**Assignment:**
Output only this range of the data below: the line that contains "Instruction: Click the globe" through the final line, both ends included, each retyped exactly.

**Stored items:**
----
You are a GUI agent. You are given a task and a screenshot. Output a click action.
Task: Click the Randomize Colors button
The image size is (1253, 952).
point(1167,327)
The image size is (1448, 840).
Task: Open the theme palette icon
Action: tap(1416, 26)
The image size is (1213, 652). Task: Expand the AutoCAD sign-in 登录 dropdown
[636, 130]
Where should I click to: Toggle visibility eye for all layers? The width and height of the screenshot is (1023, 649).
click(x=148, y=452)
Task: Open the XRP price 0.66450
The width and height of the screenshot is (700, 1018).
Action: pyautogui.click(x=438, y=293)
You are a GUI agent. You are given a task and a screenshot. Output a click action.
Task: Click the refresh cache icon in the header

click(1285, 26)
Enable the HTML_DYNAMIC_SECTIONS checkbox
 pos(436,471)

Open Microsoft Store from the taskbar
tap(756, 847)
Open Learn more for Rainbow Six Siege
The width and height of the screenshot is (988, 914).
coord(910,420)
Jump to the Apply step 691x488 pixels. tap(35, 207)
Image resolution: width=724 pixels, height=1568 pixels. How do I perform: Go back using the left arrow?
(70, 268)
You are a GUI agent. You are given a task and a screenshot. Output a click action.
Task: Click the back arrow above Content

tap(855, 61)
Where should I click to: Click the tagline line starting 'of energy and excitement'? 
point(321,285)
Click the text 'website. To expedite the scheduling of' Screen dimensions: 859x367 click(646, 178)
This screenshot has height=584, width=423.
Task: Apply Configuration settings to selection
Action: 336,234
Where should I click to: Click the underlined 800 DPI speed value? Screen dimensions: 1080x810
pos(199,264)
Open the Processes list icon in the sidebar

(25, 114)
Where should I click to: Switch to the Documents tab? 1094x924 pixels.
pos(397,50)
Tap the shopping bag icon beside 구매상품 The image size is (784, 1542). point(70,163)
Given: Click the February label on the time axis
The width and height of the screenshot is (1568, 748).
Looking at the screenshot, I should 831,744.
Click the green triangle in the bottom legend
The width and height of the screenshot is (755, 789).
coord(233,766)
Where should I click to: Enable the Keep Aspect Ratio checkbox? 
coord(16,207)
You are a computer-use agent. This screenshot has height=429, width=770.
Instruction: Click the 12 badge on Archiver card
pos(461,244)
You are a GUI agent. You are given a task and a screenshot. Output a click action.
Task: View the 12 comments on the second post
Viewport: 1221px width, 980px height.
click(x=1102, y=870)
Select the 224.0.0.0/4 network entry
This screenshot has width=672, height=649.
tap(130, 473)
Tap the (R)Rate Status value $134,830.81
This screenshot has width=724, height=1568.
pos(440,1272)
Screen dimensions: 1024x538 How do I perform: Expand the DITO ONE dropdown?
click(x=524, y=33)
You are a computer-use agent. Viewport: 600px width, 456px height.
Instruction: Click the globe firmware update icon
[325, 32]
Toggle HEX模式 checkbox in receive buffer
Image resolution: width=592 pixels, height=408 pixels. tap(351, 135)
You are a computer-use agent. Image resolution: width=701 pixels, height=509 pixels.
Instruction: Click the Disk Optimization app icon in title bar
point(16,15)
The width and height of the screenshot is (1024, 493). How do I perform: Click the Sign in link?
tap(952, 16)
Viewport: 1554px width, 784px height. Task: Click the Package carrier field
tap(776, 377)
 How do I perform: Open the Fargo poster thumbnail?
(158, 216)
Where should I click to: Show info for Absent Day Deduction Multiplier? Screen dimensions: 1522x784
----
**Written response:**
Instruction: Click the globe firmware update icon
[325, 32]
Toggle HEX模式 checkbox in receive buffer
Image resolution: width=592 pixels, height=408 pixels. tap(351, 135)
You are a computer-use agent. Image resolution: width=701 pixels, height=509 pixels.
Instruction: Click the Disk Optimization app icon in title bar
point(16,15)
The width and height of the screenshot is (1024, 493). How do I perform: Click the Sign in link?
tap(952, 16)
Viewport: 1554px width, 784px height. Task: Click the Package carrier field
tap(776, 377)
 How do I perform: Open the Fargo poster thumbnail?
(158, 216)
Where should I click to: Show info for Absent Day Deduction Multiplier? Screen dimensions: 1522x784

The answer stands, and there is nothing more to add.